Below is the picture of Mic.
However, please excuse the tree branches scattered about. Treeman has not yet been back. I did call him to tell him not to hurry as I am still waiting for my income tax refund so I can pay him. Or, perhaps a paycheck from school which will be coming at the end of the month...although I don't know how many days that will be for yet.
If you think I was exaggerating about the trees down here, the following series of photos may change your mind. If you could count the rings in the cut trunk below, it would be over 60--that tree had been growing since the late 1940's and was probably one of my family's first Christmas trees.
Here's the pile of three pines each around 30-40 feet tall.
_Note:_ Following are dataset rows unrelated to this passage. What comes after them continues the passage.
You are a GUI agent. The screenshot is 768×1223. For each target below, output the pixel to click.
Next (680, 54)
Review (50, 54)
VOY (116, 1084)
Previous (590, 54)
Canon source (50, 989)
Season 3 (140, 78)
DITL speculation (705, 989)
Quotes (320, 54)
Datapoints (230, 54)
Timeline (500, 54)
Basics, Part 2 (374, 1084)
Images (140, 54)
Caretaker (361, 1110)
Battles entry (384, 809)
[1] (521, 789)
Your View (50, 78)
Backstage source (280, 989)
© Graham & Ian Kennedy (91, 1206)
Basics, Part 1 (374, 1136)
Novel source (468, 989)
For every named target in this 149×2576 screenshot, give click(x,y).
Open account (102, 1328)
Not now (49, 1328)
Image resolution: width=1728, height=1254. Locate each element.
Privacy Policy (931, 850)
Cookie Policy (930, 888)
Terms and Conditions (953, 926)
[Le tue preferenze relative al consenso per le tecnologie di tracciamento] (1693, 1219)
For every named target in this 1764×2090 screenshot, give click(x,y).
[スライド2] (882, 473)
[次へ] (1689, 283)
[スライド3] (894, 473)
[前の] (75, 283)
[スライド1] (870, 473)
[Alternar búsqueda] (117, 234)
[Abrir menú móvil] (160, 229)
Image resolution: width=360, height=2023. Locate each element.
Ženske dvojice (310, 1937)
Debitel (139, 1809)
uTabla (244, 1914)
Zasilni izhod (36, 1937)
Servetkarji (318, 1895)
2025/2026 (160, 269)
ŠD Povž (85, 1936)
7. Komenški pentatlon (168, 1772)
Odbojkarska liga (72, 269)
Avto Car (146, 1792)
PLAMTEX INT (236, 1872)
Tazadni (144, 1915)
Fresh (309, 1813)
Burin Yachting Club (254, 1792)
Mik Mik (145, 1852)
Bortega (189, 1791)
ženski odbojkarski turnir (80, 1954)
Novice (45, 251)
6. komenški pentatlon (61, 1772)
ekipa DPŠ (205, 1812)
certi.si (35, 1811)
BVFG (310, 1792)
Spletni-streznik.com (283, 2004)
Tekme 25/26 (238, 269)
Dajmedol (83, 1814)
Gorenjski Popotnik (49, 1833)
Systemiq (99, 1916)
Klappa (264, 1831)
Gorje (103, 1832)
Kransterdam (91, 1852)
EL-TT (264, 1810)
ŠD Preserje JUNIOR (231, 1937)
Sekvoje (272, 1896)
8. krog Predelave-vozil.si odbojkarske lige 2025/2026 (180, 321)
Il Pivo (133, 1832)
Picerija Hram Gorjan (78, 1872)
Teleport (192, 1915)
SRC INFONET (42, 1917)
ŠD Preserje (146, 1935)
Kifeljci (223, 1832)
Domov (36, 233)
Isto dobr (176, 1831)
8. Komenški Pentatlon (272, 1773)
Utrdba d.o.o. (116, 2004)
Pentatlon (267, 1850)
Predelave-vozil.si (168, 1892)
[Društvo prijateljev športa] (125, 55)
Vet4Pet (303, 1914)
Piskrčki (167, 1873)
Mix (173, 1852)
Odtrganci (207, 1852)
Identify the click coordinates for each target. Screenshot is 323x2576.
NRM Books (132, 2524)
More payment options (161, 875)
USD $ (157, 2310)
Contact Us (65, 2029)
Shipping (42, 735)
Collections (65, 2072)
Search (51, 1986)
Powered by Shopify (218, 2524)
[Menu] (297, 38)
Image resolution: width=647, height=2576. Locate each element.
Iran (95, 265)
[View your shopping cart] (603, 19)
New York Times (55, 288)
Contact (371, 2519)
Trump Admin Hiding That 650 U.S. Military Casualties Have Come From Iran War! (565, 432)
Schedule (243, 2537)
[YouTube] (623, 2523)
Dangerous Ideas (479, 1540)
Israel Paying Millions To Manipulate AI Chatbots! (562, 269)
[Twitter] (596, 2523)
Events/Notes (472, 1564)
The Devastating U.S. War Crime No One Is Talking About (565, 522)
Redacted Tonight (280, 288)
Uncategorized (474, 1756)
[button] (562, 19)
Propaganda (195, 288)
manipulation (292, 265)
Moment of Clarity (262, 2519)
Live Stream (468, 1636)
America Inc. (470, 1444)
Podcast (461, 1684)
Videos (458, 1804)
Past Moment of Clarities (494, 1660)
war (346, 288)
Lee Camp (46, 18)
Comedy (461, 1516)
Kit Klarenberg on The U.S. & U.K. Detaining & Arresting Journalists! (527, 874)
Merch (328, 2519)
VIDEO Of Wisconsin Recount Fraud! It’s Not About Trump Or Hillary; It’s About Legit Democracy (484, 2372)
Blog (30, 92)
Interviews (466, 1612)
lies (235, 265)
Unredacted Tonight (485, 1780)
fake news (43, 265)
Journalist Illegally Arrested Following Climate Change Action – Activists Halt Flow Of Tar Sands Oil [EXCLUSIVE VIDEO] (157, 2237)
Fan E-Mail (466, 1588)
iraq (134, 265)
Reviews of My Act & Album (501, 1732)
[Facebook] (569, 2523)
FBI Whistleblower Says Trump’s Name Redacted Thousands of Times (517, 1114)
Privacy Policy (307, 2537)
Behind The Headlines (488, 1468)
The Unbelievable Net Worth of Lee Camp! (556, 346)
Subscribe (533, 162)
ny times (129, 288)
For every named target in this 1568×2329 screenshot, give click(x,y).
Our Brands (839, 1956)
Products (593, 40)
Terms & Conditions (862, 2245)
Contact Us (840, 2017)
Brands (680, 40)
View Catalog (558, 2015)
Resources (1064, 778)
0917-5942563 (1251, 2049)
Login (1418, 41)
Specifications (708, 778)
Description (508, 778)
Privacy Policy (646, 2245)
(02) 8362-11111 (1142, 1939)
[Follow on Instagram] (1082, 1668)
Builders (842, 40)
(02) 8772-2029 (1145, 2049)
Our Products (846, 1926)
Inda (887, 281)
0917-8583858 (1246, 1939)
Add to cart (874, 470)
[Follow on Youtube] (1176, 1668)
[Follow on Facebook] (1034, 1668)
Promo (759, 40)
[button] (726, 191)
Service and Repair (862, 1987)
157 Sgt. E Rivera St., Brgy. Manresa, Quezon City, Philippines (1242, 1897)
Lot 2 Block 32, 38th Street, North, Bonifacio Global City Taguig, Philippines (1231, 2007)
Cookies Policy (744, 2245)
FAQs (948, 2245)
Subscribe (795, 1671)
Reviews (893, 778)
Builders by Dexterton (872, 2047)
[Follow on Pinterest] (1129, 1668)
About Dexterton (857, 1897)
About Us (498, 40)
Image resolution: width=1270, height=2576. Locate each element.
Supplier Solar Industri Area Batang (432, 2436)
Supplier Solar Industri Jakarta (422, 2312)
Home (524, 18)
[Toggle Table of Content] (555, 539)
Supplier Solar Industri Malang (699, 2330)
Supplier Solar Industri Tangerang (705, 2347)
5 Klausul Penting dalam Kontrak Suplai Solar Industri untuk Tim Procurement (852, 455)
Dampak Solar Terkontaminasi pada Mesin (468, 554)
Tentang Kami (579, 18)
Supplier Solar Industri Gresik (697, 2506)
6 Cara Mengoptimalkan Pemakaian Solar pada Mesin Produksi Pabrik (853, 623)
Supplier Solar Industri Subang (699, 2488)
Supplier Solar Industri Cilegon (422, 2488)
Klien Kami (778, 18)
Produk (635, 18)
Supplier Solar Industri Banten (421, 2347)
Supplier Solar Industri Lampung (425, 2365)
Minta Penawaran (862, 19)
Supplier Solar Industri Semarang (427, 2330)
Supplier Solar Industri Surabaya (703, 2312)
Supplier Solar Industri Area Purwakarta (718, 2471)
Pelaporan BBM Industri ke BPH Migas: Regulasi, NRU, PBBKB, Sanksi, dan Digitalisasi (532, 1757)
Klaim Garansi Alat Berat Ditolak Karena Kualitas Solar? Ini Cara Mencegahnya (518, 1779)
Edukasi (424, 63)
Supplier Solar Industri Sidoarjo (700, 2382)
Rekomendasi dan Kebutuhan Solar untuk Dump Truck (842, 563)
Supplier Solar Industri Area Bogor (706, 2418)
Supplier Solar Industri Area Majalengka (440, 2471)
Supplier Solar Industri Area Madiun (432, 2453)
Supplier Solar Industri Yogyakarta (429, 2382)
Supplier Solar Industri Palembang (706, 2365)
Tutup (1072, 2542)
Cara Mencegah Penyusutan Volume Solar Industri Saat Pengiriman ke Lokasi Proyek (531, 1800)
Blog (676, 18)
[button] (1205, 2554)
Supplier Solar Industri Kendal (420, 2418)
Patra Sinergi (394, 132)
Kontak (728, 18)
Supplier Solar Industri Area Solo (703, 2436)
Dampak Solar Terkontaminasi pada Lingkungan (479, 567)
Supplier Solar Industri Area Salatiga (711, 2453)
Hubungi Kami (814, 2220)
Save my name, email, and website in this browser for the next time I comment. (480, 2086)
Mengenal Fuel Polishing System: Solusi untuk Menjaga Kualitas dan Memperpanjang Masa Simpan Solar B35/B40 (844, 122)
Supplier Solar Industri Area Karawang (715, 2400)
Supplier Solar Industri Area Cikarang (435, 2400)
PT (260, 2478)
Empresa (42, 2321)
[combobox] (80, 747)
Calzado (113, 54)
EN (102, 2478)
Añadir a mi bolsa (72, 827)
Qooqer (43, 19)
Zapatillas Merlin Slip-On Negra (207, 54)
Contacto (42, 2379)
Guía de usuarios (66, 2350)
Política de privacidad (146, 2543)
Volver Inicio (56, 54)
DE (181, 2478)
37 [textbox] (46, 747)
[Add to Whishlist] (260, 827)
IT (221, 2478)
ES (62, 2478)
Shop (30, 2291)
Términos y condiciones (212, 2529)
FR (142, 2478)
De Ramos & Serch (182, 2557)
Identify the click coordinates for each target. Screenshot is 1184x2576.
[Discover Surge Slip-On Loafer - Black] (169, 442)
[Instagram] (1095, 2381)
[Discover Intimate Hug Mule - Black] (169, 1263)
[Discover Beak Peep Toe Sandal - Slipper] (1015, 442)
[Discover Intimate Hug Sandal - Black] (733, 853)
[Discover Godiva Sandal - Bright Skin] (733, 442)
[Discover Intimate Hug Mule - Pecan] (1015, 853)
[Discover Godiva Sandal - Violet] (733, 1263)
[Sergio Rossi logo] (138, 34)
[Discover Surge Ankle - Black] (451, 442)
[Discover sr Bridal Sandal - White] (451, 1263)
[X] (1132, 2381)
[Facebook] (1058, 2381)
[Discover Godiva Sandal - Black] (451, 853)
Scott had to back his truck and trailer in through the other side of the driveway because he couldn't back around his usual way with these logs in the way.
Towards the right in this picture, you can see more pines. One of them was also on the brink of toppling, and the power company trimmed it this week.
Below, the broken stump and uprooted section that was the cause of all the eventual logging operation. The tree was nearly ready to fall over and when they pulled it to make sure it fell in the right direction, the roots pulled right out of the ground.
I paced this fallen tree at nearly 40 feet long. Sad to see it go, but once it started to fall over on its own, there wasn't much choice. We could have used cables to stabilize it, but what kind of mess would that be in the yard--especially if the horses got loose? By the way, the Treeman also took down my fence which normally crosses this part of the lawn to keep the horses from getting out on the road should they get out of the paddocks. He will put the fence back once the debris is cleaned up.
This tree will need to come down too as it is already nearly dead. The branch on the ground is deceptive in the picture. It is a lot heavier than it looks, but I was able to drag it out of the driveway by myself the day of the storm.